In a speech entitled 'Health and Poverty Eradication', a senior health official, Dr O. Walker, attached to the WHO Regional Office for Africa, told a UN General Assembly Working Group in New York on May 18, 2000, that:

"Given that poverty remains a major contributor to ill-health and premature death in the African Region, the anti-poverty advocacy role of the health sector must be greatly enhanced."

Bangladesh, in Asia, is also a poor country. It understands and approaches the issue of diseases of poverty with great seriousness. A report datelined: Dhaka, Bangladesh 24 May 2001, states:

"Forty prominent experts meeting in Dhaka today have called for health services in Bangladesh to refocus on the needs of the poor. The meeting, which involved leading thinkers from the government, private sector, research institutions, NGOs and the media, highlighted the destruction caused by the seven health conditions most responsible for deaths among poor people. These conditions, named the 'diseases of poverty', include tuberculosis, malaria, childhood diseases (respiratory infections, diarrhoeal diseases, measles), maternal and perinatal conditions and HIV/AIDS.

" 'The diseases of poverty are responsible for more than half of the deaths in this country,' said Prof. Abul Barkat, after presenting a paper to the meeting. 'This burden is almost entirely borne by the poor. What's particularly unjust about this situation is that all of these diseases are easily preventable.' "

For its part, the U.S. University of Virginia says:

"Diseases of poverty demand the attention and co-operation of the entire world community. Our common humanity requires that our resources be directed at preserving and enhancing life wherever it is endangered, and poverty increases the frequency and severity of disease. Moreover, our common humanity is biological as well as ethical, and diseases of the poor can and do become diseases of the rich. In a shrinking world, to seek health behind barricades is not only selfish, it is bad science. Building on existing strengths locally and internationally, the Centre for Global Health will be dedicated to alleviating diseases of poverty.

"Thus, our focus is on understanding and ameliorating of the costs of diseases of poverty. Effectively addressing the growing health threats from the diseases of poverty may well be the greatest imperative and challenge to our survival as a civilization respectful of human dignity."

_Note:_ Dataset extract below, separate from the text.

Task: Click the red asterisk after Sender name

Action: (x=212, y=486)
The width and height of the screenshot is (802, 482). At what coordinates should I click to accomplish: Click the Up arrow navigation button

Dr O. Walker also pointed to what needs to be done, to which we must respond, to reinforce what we are doing already. He said:

"Health needs to be promoted in the home, community and the workplace with emphasis on the following:

  • ensuring a positive political and legal environment
  • promoting community empowerment
  • ensuring access to gainful employment
  • guaranteeing healthy working conditions
  • enhancing environmental health and safety
  • guaranteeing access to safe water and sanitation
  • guaranteeing access to formal and non formal education
  • ensuring access to safe food
  • promoting healthy life style
  • guaranteeing safe and affordable housing
  • establishing and/or strengthening social protection systems."

Because of the pursuit of particular agendas, regardless of the health challenges facing the majority of our people, who happen to be black, in our country there is a studied and sustained attempt to hide the truth about diseases of poverty.

If we allow these agendas and falsehoods to form the basis of our health policies and programmes, we will condemn ourselves to the further and criminal deterioration of the health condition of the majority of our people. We cannot and will not follow this disastrous route. We are both the victims and fully understand the legacy of centuries-old and current racism on our society and ourselves.

We will not be intimidated, terrorised, bludgeoned, manipulated, stampeded, or in any other way forced to adopt policies and programmes inimical to the health of our people. That we are poor and black does not mean that we cannot think for ourselves and determine what is good for us. Neither does it mean that we are available to be bought, whatever the price.

Health Month must help us to form and strengthen the partnerships of which the WHO DG spoke, based on commitment to poverty reduction, the improvement of the health of the poor and human dignity.